Загнанная в ловушку. Взаперти. Под водой.
Я барабанила в окно, но никто не пришел.
Выпустите.
Меня.
Отсюда.
Я снова вернулась в камеру, где меня заперли в первый раз. Я стучала в дверь, но никто не приходил. «Плачь, сколько хочешь, солнышко. Дверь будет закрыта до утра». Я сорвала одеяло, перевернула кровать вверх дном, легла на пол, пинала ногой стену и кричала так, что лопался череп. И тогда начали открываться ящики памяти, куда я не заглядывала годами, и я снова захлопывала их, но обрывки воспоминаний все равно просыпались, то от голоса, то от крика. Это была самая невезучая ночь в моей жизни. Мне было так страшно, что я рвала на себе волосы. «Пожалуйста. Выпустите меня отсюда».
Врррвррррврррр. Как зверь, рычащий во сне.
Я перестала колотить. Выбившись из сил, я прижалась щекой к стеклу и смотрела в тусклое освещенное чрево, набитое машинами, бампер к бамперу, сплошь пустые окна и унылые цвета. Я легла на спину и уставилась на зеленовато-кремовые крапинки на потолке, и в голове открылась большая пустая дыра. Туда ворвалась тьма.
«Мамочка. Куда же ты ушла, мамуля? Почему ты меня бросила?»
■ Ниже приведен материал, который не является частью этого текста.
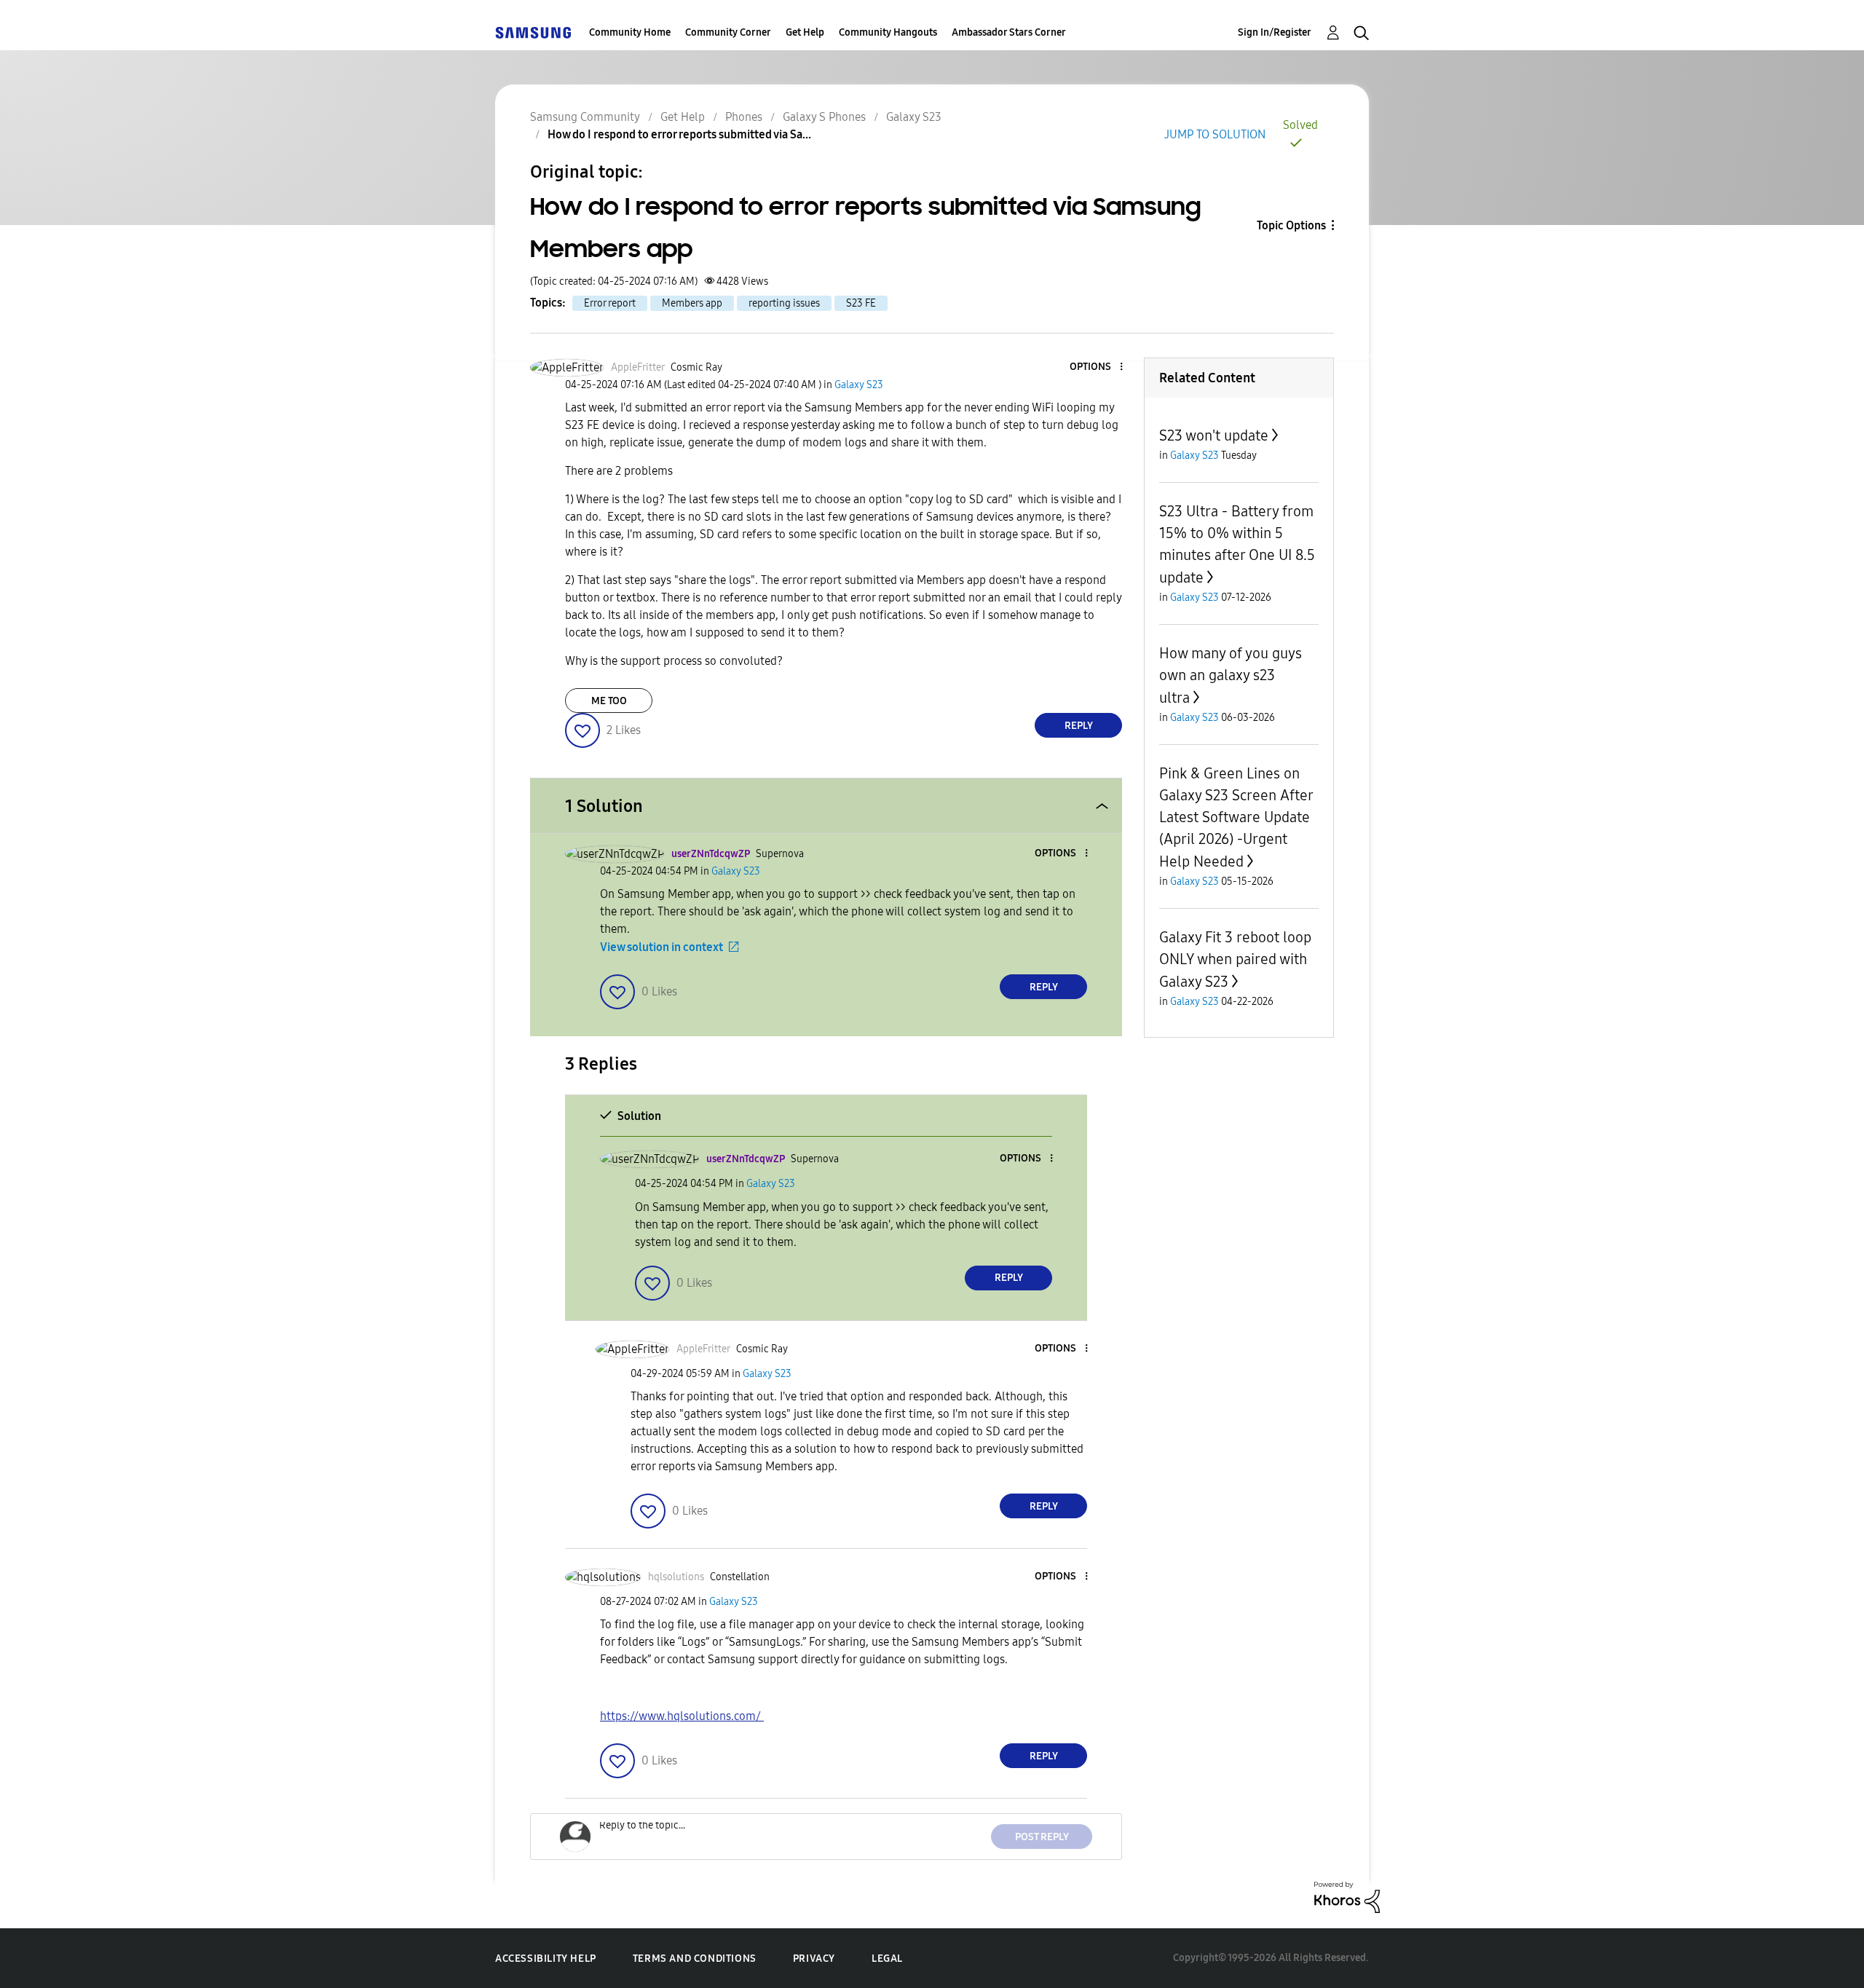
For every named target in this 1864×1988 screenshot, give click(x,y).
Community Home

Корабль качнуло. И все ящики вдруг разом выскользнули из тяжелых коричневых сундуков, извергая содержимое к моим ногам. И я не могла их остановить. Я не хотела смотреть, но было слишком поздно, и мне пришлось смотреть. Они были там. Три маленькие танцующие фигурки – мама, Дэнни и маленькая Холли Хоган. Мы были заперты вместе в высотном доме, в этом мгновении, заперты навсегда, как насекомое в смоле янтарного кольца.
43. Дом в небесах
«Сладкие мечты сделаны из…» – напевает женский голос из стереодинамиков. Мама смеется, прижимая утюг к красной вышитой блузке. Дэнни тоже смеется, а я смотрю на них и недоумеваю, почему они надо мной подшучивают.
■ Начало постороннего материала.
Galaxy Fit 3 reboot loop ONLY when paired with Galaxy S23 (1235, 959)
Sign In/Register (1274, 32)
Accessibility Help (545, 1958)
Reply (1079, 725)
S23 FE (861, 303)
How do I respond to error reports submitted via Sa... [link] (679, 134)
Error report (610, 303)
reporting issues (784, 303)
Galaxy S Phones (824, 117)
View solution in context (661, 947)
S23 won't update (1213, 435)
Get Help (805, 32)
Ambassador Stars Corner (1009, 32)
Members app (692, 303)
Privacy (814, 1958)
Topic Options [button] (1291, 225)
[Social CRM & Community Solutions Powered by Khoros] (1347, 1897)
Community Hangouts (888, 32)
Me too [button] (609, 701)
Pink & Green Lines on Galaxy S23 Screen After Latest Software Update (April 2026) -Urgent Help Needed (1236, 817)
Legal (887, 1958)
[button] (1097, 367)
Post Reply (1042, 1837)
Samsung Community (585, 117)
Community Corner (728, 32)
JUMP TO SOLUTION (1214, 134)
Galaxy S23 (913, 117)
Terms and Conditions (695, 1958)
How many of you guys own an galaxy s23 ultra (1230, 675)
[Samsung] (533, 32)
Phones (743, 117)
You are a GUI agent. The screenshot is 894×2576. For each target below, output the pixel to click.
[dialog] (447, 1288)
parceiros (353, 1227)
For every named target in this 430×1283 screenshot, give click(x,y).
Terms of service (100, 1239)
– Черт, Бридж, – гогочет Дэнни. – Отпад.
– Отойди, Холл, – говорит мама, размахивая утюгом. – Пока я не прижгла тебе лицо. Вали отсюда.
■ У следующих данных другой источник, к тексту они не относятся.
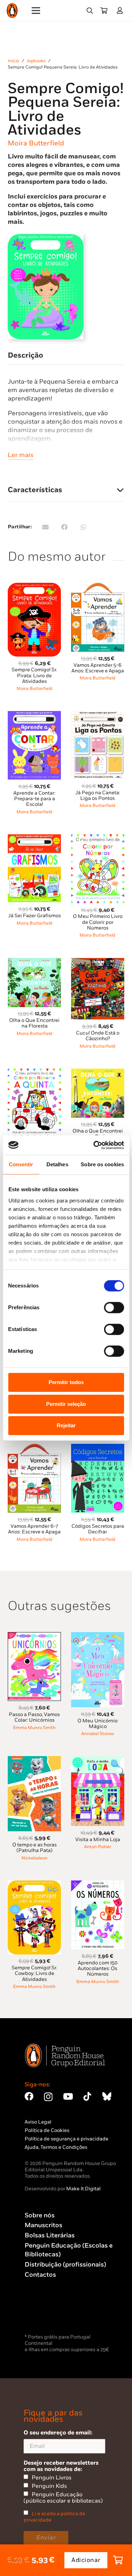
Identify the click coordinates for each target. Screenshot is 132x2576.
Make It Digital (83, 2189)
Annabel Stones (97, 1733)
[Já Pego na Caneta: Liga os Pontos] (97, 715)
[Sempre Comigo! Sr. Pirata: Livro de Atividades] (34, 587)
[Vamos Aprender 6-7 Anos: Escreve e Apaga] (34, 1448)
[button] (90, 10)
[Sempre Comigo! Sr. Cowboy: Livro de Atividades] (34, 1884)
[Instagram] (48, 2097)
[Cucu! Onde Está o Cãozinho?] (97, 962)
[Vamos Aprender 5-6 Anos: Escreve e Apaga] (97, 587)
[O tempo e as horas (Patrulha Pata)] (34, 1760)
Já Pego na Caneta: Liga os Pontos (97, 795)
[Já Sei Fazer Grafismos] (34, 838)
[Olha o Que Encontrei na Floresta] (34, 962)
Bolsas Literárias (50, 2235)
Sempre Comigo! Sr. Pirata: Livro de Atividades (34, 675)
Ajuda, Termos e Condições (56, 2147)
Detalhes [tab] (57, 1164)
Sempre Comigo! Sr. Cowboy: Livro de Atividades (34, 1973)
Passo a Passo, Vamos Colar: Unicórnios (34, 1717)
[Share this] (64, 527)
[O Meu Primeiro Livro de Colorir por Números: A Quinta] (34, 1072)
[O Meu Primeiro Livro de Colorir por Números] (97, 838)
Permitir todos (66, 1382)
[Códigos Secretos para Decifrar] (97, 1448)
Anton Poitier (97, 1847)
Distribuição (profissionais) (65, 2264)
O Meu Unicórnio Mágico (97, 1723)
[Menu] (36, 10)
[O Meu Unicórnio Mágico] (97, 1636)
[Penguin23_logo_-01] (12, 11)
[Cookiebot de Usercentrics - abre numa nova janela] (94, 1145)
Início (13, 61)
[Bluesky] (106, 2096)
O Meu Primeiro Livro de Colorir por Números (97, 922)
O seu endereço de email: (58, 2432)
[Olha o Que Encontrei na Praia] (97, 1072)
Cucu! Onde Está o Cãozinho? (97, 1036)
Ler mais (20, 455)
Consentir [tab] (21, 1164)
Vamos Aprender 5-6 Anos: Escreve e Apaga (97, 668)
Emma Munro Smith (34, 1727)
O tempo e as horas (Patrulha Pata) (34, 1847)
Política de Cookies (47, 2130)
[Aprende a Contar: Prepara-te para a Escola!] (34, 715)
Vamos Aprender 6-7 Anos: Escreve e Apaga (34, 1529)
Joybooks (35, 61)
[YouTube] (68, 2096)
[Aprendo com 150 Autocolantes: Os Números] (97, 1884)
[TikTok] (87, 2096)
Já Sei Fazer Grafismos (34, 916)
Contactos (40, 2274)
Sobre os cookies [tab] (102, 1164)
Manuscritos (43, 2225)
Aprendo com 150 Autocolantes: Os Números (98, 1968)
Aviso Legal (38, 2122)
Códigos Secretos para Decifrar (97, 1529)
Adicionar (85, 2560)
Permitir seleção (66, 1404)
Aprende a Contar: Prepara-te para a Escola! (34, 798)
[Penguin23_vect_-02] (46, 2314)
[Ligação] (121, 10)
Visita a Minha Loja (97, 1840)
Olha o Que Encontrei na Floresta (34, 1023)
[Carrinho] (104, 10)
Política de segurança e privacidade (66, 2139)
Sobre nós (40, 2215)
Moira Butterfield (36, 143)
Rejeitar (66, 1425)
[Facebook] (29, 2096)
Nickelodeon (34, 1858)
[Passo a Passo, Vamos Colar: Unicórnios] (34, 1636)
Я тащусь в ванную, держа в руке смятый тюбик зубной пасты. Я закусываю губу. Жду. Все тихо.
И вдруг.
– Дай мне эти чертовы деньги, Бридж. Дай сюда.
Дэнни беснуется. Звенят нож и вилка, грохочет тарелка. Я не хочу двигаться, но мама без меня не справится. Ноги сами ведут меня обратно в гостиную. Тарелка лежит лицом вверх на полу. Застывший на ней яичный желток как будто пластмассовый. Гладильная доска валяется на боку, задрав железные ноги. «Кто я такая, чтобы не соглашаться?» – звучит песня.
– Сучьи деньги, – ругается Дэнни. – Я знаю, что они где-то спрятаны.
Он говорит о деньгах, которые мы с мамой копим на поездку в Ирландию. Иногда мама прячет их в банку с хлопьями для завтрака. Или в кастрюлю в буфете. Или в своих высоких кожаных сапогах.
– У меня ничего не осталось, – огрызается она.
– Лгунья.
Теперь Дэнни прижимает ее к стене, держит за плечи.
– Отпусти маму! – кричу я.
Мама извивается и брыкается. У нее в руке раскаленный утюг, и она опускает его на плечо Дэнни. Тот взвывает.
– Сам ты лгун, – кричит она.
– Сука. – Он вырывает у нее утюг и бьет ее по щеке. – Я сейчас тебе лицо прижгу, – говорит он. И подносит почти вплотную утюг к щеке.
Они оба замирают. Все что-то ищут.
– Пожалуйста, Дэнни. Остановись, – шепчет мама.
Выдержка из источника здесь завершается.